In patients who are using other medications for common conditions (aspirin, ibuprofen, or other drugs for depression, anxiety, bipolar illness, blood clots, chemotherapy, heart conditions, and psychosis), ventricular arrhythmia or sudden death can occur.
Several class actions have been filed against Eli Lilly, Pfizer, and GlaxoSmithKline, the manufacturers of Prozac (fluoxetine), Zoloft (sertraline), and Paxil (paroxetine), respectively, to compensate for suicides or homicides by patients in the first few days or weeks after they were prescribed one of these drugs.
What’s the matter with researchers who have failed to see this?
We have become a pop-a-pill culture. We’re looking for fast solutions instead of getting ready to do our part in having a healthier life. Problem is also that we have become more focused on illness than on disease. More money is invested in commercials that promote pills than in commercials that promote healthy lifestyles or for that matter, little money goes to produce uplifting movies. I even wonder if the increased rate of depression in the United States could be related to the depressing content of what we see on TV.

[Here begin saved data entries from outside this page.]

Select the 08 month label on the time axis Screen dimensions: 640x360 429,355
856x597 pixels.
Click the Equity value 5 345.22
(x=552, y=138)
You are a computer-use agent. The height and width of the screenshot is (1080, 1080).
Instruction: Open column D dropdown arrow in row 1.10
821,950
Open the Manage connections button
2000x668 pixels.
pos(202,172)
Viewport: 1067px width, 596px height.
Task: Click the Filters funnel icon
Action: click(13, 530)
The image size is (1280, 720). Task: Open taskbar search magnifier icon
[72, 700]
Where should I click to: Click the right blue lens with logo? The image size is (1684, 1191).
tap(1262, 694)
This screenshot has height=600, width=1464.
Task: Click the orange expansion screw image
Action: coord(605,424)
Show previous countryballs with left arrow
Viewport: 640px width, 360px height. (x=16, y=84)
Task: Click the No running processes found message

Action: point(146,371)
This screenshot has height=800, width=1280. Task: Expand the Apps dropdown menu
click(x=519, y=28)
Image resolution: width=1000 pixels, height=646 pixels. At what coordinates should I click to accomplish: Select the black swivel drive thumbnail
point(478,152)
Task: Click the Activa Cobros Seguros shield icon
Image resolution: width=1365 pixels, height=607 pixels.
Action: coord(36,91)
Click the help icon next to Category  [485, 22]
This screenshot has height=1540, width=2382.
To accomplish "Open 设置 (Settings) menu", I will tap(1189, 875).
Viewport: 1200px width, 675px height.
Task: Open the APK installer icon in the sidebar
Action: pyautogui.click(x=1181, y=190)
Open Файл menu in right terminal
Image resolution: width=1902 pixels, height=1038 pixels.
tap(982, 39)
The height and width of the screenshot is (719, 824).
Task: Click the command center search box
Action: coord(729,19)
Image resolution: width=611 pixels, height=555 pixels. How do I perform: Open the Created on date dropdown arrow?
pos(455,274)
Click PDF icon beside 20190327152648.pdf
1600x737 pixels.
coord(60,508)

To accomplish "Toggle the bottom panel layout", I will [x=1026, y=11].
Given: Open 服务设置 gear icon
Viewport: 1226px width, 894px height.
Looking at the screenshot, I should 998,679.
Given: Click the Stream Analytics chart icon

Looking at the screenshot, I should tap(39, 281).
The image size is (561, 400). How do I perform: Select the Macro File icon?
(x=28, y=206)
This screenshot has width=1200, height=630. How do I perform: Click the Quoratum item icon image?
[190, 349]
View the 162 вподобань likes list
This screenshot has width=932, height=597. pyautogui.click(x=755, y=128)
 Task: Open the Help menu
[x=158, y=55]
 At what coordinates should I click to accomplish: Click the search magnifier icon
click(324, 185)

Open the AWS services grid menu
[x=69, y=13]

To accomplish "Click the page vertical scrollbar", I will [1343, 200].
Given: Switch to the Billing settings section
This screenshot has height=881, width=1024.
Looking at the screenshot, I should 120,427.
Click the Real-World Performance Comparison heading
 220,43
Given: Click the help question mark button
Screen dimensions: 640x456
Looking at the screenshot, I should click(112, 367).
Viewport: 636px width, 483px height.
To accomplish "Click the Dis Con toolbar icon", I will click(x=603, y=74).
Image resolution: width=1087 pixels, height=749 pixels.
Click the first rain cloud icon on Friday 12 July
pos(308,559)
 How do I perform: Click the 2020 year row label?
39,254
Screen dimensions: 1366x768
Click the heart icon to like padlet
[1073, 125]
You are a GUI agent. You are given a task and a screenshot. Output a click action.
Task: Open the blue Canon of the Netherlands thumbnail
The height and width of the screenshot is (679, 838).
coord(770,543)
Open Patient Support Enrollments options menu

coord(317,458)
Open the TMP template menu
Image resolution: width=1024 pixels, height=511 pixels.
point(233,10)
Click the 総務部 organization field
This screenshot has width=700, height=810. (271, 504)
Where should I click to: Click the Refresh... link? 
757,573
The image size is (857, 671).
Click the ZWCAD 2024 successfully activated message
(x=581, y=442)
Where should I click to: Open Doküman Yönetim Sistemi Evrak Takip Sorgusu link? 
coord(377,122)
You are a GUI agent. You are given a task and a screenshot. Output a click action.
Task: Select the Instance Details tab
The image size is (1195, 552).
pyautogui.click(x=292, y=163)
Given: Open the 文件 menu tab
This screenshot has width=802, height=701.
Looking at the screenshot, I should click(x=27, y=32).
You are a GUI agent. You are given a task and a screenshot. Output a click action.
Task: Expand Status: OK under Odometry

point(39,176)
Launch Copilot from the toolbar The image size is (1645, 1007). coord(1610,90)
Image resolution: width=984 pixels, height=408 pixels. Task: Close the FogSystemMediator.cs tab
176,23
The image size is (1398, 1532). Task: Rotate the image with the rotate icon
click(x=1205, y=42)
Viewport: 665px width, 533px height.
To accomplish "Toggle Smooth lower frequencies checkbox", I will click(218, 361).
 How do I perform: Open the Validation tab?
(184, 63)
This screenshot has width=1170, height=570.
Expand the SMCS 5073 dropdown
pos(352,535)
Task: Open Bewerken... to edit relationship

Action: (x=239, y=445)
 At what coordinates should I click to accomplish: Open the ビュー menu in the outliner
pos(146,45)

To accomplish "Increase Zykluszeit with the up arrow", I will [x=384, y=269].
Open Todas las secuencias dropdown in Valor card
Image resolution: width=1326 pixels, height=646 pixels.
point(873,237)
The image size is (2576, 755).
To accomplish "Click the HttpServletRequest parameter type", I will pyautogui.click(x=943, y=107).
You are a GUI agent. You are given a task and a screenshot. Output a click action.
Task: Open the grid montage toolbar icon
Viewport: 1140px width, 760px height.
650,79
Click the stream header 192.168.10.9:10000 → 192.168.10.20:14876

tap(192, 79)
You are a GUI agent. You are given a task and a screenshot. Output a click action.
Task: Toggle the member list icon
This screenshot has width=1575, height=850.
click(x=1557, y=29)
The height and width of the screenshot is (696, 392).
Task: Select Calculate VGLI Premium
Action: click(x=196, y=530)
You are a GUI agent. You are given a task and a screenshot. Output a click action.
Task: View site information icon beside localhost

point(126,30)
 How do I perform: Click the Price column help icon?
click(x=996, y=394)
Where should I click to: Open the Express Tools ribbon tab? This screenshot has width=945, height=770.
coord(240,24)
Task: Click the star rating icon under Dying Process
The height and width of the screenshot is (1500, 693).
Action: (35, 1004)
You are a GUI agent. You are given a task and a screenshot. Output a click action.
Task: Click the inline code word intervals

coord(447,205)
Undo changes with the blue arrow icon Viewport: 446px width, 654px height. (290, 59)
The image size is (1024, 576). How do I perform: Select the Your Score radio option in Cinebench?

The good news is that in recent years, contemplative practices such as meditation, mindfulness, hypnosis, Reiki, TaiChi or Qigong have proven to be more effective to treat cases of depression than medication. These practices return health matters where they belong… to our own hands. Regular exercise and a diet that restrict the intake of carbohydrates have also proven to have a positive impact on mood. Let’s not allow pills to take the power out of us. We have come to believe that solutions to our problems reside outside of us. We depend on the expert, the pill, distractions. We’re not invested enough in taking control of our own lives. It’s time to regain body wisdom and take good care of ourselves.